In this world of instant gratification, realistic expectations are often scarce. We have instant coffee, fast food, automatic deposit, etc. We demand results quickly and for most things we get them. Unfortunately, healing is not an instantaneous event. It takes time. Don’t get me wrong. I am as impatient as anyone. I like to see or experience improvement quickly. However, when it comes to healing, there is still a process.
This article was written to help you understand the healing process and what to expect on your road to recovery.
The healing process has several stages. They can be broken down into three major steps:
1. Inflammation: Whenever an injury occurs there is damage to tissue. Tissue damage causes a reaction in the body that brings chemicals to take care of the damage. It causes swelling which keeps the affected area from moving too much. The reaction also generates heat, hence the term. I like to compare inflammation to firefighters putting out a fire. They arrive quickly and start shooting water onto the fire. Though necessary, often times the damage from the water is just as bad as the damage from the fire itself. This is even more true of inflammation. If not taken care of quickly, inflammation will begin to destroy the good tissue and cause a host of other problems. For this reason, ice is a powerful tool. Controlling the swelling with compression and an anti-inflammatory diet can also be very valuable.

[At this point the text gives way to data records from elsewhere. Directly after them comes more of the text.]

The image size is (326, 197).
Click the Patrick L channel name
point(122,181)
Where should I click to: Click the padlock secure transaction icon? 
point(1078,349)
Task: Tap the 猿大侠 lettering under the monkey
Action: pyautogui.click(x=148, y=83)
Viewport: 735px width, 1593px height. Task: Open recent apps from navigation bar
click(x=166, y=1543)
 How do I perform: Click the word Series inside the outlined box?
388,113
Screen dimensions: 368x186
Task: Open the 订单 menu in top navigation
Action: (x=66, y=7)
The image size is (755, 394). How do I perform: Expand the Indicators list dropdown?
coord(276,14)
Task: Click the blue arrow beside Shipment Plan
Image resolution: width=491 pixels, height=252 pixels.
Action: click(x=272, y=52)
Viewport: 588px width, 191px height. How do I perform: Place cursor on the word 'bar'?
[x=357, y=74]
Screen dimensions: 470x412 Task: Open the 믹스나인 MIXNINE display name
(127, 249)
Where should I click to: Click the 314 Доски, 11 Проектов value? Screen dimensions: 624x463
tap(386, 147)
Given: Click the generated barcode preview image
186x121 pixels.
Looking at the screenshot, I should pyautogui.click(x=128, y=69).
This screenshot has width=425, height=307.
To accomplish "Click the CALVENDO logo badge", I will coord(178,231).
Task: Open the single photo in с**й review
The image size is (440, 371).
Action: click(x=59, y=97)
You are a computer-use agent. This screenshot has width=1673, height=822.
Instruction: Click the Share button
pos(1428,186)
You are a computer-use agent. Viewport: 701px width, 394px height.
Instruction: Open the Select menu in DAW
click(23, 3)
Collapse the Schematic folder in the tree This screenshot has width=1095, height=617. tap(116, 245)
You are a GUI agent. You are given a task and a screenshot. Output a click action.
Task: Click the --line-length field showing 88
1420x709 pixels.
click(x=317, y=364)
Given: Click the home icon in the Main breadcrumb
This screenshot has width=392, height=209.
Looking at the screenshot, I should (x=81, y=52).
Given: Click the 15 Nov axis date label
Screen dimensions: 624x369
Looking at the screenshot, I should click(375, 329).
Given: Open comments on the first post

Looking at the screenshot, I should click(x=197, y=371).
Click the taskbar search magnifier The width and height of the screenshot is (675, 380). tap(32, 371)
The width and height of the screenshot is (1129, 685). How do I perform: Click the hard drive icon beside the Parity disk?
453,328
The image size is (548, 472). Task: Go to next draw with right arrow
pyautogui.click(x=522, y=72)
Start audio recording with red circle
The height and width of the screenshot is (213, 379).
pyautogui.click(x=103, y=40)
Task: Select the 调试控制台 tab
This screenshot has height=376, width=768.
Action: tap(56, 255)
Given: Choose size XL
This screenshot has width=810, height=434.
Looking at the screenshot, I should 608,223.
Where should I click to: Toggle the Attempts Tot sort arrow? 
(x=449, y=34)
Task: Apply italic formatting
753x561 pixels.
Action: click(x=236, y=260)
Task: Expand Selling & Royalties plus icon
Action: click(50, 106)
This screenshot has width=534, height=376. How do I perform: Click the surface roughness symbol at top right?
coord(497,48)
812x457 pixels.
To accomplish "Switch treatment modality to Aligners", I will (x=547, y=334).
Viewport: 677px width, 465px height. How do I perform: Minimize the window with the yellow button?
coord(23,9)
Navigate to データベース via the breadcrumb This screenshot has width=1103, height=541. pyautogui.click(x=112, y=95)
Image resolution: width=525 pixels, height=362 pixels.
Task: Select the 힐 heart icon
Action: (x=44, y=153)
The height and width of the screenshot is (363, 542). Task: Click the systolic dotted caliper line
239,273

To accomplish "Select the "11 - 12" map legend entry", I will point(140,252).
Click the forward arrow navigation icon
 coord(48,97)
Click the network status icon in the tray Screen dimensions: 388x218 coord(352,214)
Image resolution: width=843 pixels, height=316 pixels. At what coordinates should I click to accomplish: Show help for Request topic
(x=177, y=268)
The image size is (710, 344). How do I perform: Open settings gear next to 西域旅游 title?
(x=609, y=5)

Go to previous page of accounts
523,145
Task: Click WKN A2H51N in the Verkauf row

2. Scar Tissue Repair: After a 2-6 days of inflammation, the body starts to lay down scar tissue. Scar tissue is weak and it complicated by the fact that it is laid down quickly and haphazardly. To further the analogy of a home damaged by fire, imagine a crew going in after the water has mostly dried and quickly supporting the overall structure with whatever wood they can find. They make it more stable than it was but it is not as functional and it is certainly not as stable. Scar tissue is supposed to be a temporary process that takes 6 weeks to 6 months depending on the damage. Unfortunately, many people do not do what it takes to get beyond this stage. As a result, they easily tear the scar tissue and the process starts again. This is the cause of chronic injury.
3. Remodeling of Tissue: When scar tissue starts to act like the original tissue, the remodeling process has begun. It is critical to get to this stage if true healing is to occur. This stage can last for a long time. For some tissues, like the nervous system, the process can be so slow it is almost imperceptible. For such tissues, support therapies like hyperbaric can help. In joint, muscle, bone, ligament, tendon, etc., proper motion and function dictate this process. You have to train the scar tissue to line up all in the same direction and act like and be in sync with the surrounding tissue. Only at this point will true healing occur.